MATERIAL FOR THE TASK:

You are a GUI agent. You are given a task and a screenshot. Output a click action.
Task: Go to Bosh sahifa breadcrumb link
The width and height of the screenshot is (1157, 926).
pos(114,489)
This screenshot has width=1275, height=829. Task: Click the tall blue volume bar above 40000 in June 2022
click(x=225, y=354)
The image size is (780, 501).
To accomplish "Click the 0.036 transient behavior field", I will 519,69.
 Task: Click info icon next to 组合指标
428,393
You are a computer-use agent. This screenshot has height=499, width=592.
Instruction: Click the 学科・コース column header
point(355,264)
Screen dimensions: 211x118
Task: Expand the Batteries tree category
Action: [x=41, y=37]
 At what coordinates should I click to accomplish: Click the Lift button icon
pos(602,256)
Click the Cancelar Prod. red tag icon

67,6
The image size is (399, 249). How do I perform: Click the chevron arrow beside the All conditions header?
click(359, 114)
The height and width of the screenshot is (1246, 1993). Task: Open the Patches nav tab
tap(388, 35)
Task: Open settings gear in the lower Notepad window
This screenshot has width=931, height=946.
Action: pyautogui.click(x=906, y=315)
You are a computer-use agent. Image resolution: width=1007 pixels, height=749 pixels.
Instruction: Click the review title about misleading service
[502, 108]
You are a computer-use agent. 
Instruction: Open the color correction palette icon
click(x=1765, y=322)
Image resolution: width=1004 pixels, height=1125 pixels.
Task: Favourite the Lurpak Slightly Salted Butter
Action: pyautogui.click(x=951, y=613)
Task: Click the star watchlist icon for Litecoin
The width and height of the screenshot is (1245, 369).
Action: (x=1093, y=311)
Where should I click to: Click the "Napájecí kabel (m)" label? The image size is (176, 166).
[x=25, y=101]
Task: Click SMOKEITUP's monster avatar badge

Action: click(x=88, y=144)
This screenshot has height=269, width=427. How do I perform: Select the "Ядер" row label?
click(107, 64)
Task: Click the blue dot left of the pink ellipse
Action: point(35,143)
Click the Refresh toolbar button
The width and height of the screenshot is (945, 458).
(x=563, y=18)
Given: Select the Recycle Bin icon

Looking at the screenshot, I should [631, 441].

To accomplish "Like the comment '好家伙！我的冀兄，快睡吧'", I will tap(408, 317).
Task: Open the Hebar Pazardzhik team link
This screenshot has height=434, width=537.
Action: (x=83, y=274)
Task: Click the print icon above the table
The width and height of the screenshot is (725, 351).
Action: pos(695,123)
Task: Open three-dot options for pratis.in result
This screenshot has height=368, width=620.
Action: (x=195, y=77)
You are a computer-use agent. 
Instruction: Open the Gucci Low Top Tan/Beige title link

PROBLEM TO SOLVE: Lay out all the items above as a Markdown table with the columns "Row" and "Line". Put each non-blank line in its own numbered row.

SOLUTION FOR THIS EXERCISE:
| Row | Line |
|---|---|
| 1 | You are a GUI agent. You are given a task and a screenshot. Output a click action. |
| 2 | Task: Go to Bosh sahifa breadcrumb link |
| 3 | The width and height of the screenshot is (1157, 926). |
| 4 | pos(114,489) |
| 5 | This screenshot has width=1275, height=829. Task: Click the tall blue volume bar above 40000 in June 2022 |
| 6 | click(x=225, y=354) |
| 7 | The image size is (780, 501). |
| 8 | To accomplish "Click the 0.036 transient behavior field", I will 519,69. |
| 9 |  Task: Click info icon next to 组合指标 |
| 10 | 428,393 |
| 11 | You are a computer-use agent. This screenshot has height=499, width=592. |
| 12 | Instruction: Click the 学科・コース column header |
| 13 | point(355,264) |
| 14 | Screen dimensions: 211x118 |
| 15 | Task: Expand the Batteries tree category |
| 16 | Action: [x=41, y=37] |
| 17 |  At what coordinates should I click to accomplish: Click the Lift button icon |
| 18 | pos(602,256) |
| 19 | Click the Cancelar Prod. red tag icon |
| 20 | 67,6 |
| 21 | The image size is (399, 249). How do I perform: Click the chevron arrow beside the All conditions header? |
| 22 | click(359, 114) |
| 23 | The height and width of the screenshot is (1246, 1993). Task: Open the Patches nav tab |
| 24 | tap(388, 35) |
| 25 | Task: Open settings gear in the lower Notepad window |
| 26 | This screenshot has width=931, height=946. |
| 27 | Action: pyautogui.click(x=906, y=315) |
| 28 | You are a computer-use agent. Image resolution: width=1007 pixels, height=749 pixels. |
| 29 | Instruction: Click the review title about misleading service |
| 30 | [502, 108] |
| 31 | You are a computer-use agent.  |
| 32 | Instruction: Open the color correction palette icon |
| 33 | click(x=1765, y=322) |
| 34 | Image resolution: width=1004 pixels, height=1125 pixels. |
| 35 | Task: Favourite the Lurpak Slightly Salted Butter |
| 36 | Action: pyautogui.click(x=951, y=613) |
| 37 | Task: Click the star watchlist icon for Litecoin |
| 38 | The width and height of the screenshot is (1245, 369). |
| 39 | Action: (x=1093, y=311) |
| 40 | Where should I click to: Click the "Napájecí kabel (m)" label? The image size is (176, 166). |
| 41 | [x=25, y=101] |
| 42 | Task: Click SMOKEITUP's monster avatar badge |
| 43 | Action: click(x=88, y=144) |
| 44 | This screenshot has height=269, width=427. How do I perform: Select the "Ядер" row label? |
| 45 | click(107, 64) |
| 46 | Task: Click the blue dot left of the pink ellipse |
| 47 | Action: point(35,143) |
| 48 | Click the Refresh toolbar button |
| 49 | The width and height of the screenshot is (945, 458). |
| 50 | (x=563, y=18) |
| 51 | Given: Select the Recycle Bin icon |
| 52 | Looking at the screenshot, I should [631, 441]. |
| 53 | To accomplish "Like the comment '好家伙！我的冀兄，快睡吧'", I will tap(408, 317). |
| 54 | Task: Open the Hebar Pazardzhik team link |
| 55 | This screenshot has height=434, width=537. |
| 56 | Action: (x=83, y=274) |
| 57 | Task: Click the print icon above the table |
| 58 | The width and height of the screenshot is (725, 351). |
| 59 | Action: pos(695,123) |
| 60 | Task: Open three-dot options for pratis.in result |
| 61 | This screenshot has height=368, width=620. |
| 62 | Action: (x=195, y=77) |
| 63 | You are a computer-use agent.  |
| 64 | Instruction: Open the Gucci Low Top Tan/Beige title link |